[EXCERPTED TEXT]
Earlier this year, one of our editors proposed converting one of our Deadly Delve adventures to one of the many OSR rules sets. Figuring why not give it a try, we choose Reign of Ruin and choose Swords and Wizardry as the rules to take. Its a solid game supported by a company that we at JBE respect.

So if you want to see our products in the S&W rules, make sure you download this adventure at JonBrazer.com when it comes out next week.

Today we are showing off one of the monsters from that adventure. We have a lizardfolk mud zombie for you to use in your own adventures.

Mud Zombie, Lizardfolk

Layers of mud crack and flake as the desiccated body of this lizardman moves inside its hardened burial shell, lumbering toward you and loosing an unsettling hissing moan that shreds through its dry lungs and vocal cords.
Hit Dice: 2
Armor Class: 6[13]
Attacks: 2 claws (1d3), 1 bite (1d6)

[RECORDS PROVIDED]
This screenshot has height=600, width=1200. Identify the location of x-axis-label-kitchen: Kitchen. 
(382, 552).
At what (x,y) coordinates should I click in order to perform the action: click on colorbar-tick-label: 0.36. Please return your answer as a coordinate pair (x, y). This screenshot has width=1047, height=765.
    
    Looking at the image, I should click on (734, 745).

==

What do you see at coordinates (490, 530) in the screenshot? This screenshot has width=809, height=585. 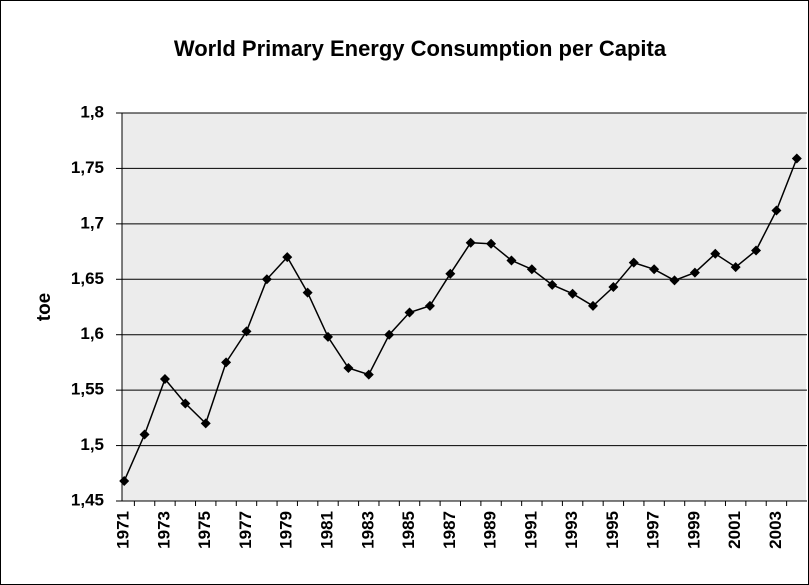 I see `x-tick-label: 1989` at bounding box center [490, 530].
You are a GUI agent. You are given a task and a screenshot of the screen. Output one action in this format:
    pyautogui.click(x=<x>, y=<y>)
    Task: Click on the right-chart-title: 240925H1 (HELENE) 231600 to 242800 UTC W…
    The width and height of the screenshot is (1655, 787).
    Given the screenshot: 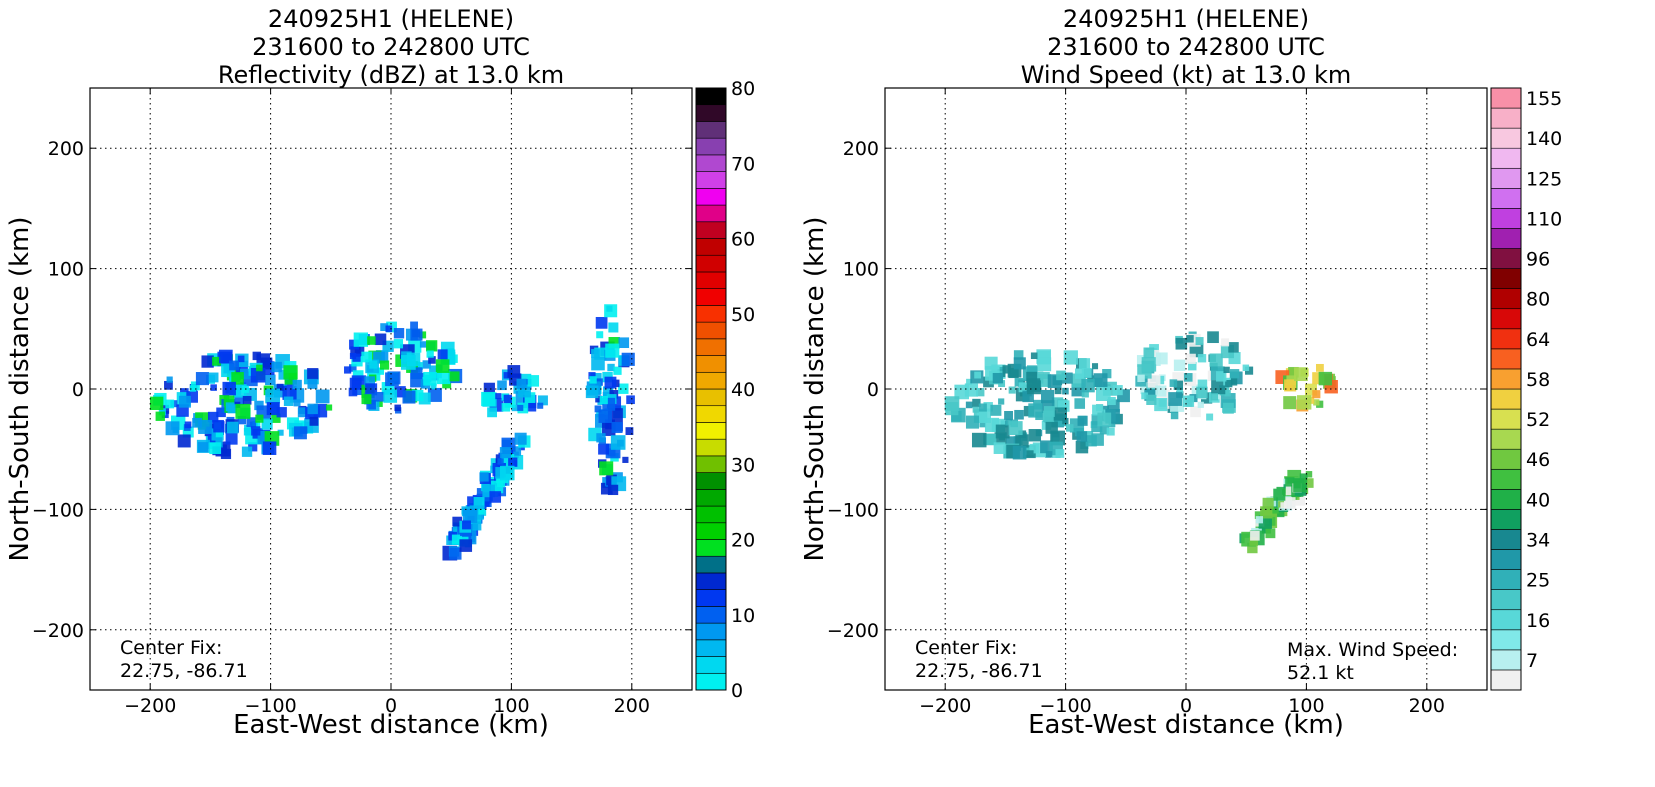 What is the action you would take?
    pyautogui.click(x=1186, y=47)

[PROBLEMS TO WORK ON]
1. According to the excerpted text, which rules set was chosen for converting the Reign of Ruin adventure?
2. Reproduce everything in the excerpted text from "Earlier this year, one" down to "out next week.", word for word.

[RESULTS]
1. Swords and Wizardry.

2.
Earlier this year, one of our editors proposed converting one of our Deadly Delve adventures to one of the many OSR rules sets. Figuring why not give it a try, we choose Reign of Ruin and choose Swords and Wizardry as the rules to take. Its a solid game supported by a company that we at JBE respect.

So if you want to see our products in the S&W rules, make sure you download this adventure at JonBrazer.com when it comes out next week.